What the task asks: Down to the last line, repeat the entries exactly.
-- -- --
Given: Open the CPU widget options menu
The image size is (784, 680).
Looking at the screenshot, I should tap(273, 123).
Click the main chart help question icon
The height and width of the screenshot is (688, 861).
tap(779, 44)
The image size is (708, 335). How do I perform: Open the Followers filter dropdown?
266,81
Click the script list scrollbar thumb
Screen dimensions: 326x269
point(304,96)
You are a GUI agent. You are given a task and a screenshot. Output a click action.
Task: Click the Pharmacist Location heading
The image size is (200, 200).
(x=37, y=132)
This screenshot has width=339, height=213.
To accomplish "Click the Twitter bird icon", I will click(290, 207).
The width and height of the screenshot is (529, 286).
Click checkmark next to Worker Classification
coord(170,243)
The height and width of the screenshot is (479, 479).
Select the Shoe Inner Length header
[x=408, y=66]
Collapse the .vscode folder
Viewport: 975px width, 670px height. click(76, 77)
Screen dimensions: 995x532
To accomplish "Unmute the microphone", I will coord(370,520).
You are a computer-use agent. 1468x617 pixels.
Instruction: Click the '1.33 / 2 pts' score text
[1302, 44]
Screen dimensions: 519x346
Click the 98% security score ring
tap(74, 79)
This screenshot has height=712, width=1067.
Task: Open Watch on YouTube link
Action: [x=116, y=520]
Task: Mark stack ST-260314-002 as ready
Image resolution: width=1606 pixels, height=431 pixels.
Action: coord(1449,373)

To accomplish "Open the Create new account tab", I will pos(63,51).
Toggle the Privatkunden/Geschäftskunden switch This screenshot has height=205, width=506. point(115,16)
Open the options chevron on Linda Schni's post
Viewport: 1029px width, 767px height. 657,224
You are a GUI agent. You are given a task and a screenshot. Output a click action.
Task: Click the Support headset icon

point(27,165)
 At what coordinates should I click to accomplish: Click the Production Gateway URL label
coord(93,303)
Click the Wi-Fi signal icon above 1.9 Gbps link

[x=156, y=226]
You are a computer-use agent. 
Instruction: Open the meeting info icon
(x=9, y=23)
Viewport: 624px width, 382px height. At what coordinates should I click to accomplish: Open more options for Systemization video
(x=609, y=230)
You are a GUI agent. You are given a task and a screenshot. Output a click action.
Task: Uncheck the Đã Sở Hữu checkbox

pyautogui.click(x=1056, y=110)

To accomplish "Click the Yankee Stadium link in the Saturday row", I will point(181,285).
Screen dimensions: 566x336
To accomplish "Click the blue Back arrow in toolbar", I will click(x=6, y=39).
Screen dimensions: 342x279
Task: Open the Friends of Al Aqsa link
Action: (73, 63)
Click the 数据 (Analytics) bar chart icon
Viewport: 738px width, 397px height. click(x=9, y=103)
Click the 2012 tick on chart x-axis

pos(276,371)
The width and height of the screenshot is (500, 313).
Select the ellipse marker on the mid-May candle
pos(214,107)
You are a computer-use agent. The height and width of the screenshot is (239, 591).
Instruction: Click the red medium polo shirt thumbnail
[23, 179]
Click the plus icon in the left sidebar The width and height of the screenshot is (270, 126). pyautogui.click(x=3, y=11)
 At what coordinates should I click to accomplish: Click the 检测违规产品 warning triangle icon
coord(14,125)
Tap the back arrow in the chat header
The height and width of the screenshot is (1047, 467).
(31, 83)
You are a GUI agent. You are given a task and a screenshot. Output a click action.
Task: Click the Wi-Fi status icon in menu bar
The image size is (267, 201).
-- -- --
Task result:
Given: Open the CPU widget options menu
The image size is (784, 680).
Looking at the screenshot, I should tap(273, 123).
Click the main chart help question icon
The height and width of the screenshot is (688, 861).
tap(779, 44)
The image size is (708, 335). How do I perform: Open the Followers filter dropdown?
266,81
Click the script list scrollbar thumb
Screen dimensions: 326x269
point(304,96)
You are a GUI agent. You are given a task and a screenshot. Output a click action.
Task: Click the Pharmacist Location heading
The image size is (200, 200).
(x=37, y=132)
This screenshot has width=339, height=213.
To accomplish "Click the Twitter bird icon", I will click(290, 207).
The width and height of the screenshot is (529, 286).
Click checkmark next to Worker Classification
coord(170,243)
The height and width of the screenshot is (479, 479).
Select the Shoe Inner Length header
[x=408, y=66]
Collapse the .vscode folder
Viewport: 975px width, 670px height. click(76, 77)
Screen dimensions: 995x532
To accomplish "Unmute the microphone", I will coord(370,520).
You are a computer-use agent. 1468x617 pixels.
Instruction: Click the '1.33 / 2 pts' score text
[1302, 44]
Screen dimensions: 519x346
Click the 98% security score ring
tap(74, 79)
This screenshot has height=712, width=1067.
Task: Open Watch on YouTube link
Action: [x=116, y=520]
Task: Mark stack ST-260314-002 as ready
Image resolution: width=1606 pixels, height=431 pixels.
Action: coord(1449,373)

To accomplish "Open the Create new account tab", I will pos(63,51).
Toggle the Privatkunden/Geschäftskunden switch This screenshot has height=205, width=506. point(115,16)
Open the options chevron on Linda Schni's post
Viewport: 1029px width, 767px height. 657,224
You are a GUI agent. You are given a task and a screenshot. Output a click action.
Task: Click the Support headset icon

point(27,165)
 At what coordinates should I click to accomplish: Click the Production Gateway URL label
coord(93,303)
Click the Wi-Fi signal icon above 1.9 Gbps link

[x=156, y=226]
You are a computer-use agent. 
Instruction: Open the meeting info icon
(x=9, y=23)
Viewport: 624px width, 382px height. At what coordinates should I click to accomplish: Open more options for Systemization video
(x=609, y=230)
You are a GUI agent. You are given a task and a screenshot. Output a click action.
Task: Uncheck the Đã Sở Hữu checkbox

pyautogui.click(x=1056, y=110)

To accomplish "Click the Yankee Stadium link in the Saturday row", I will point(181,285).
Screen dimensions: 566x336
To accomplish "Click the blue Back arrow in toolbar", I will click(x=6, y=39).
Screen dimensions: 342x279
Task: Open the Friends of Al Aqsa link
Action: (73, 63)
Click the 数据 (Analytics) bar chart icon
Viewport: 738px width, 397px height. click(x=9, y=103)
Click the 2012 tick on chart x-axis

pos(276,371)
The width and height of the screenshot is (500, 313).
Select the ellipse marker on the mid-May candle
pos(214,107)
You are a computer-use agent. The height and width of the screenshot is (239, 591).
Instruction: Click the red medium polo shirt thumbnail
[23, 179]
Click the plus icon in the left sidebar The width and height of the screenshot is (270, 126). pyautogui.click(x=3, y=11)
 At what coordinates should I click to accomplish: Click the 检测违规产品 warning triangle icon
coord(14,125)
Tap the back arrow in the chat header
The height and width of the screenshot is (1047, 467).
(31, 83)
You are a GUI agent. You are given a task and a screenshot. Output a click action.
Task: Click the Wi-Fi status icon in menu bar
The image size is (267, 201).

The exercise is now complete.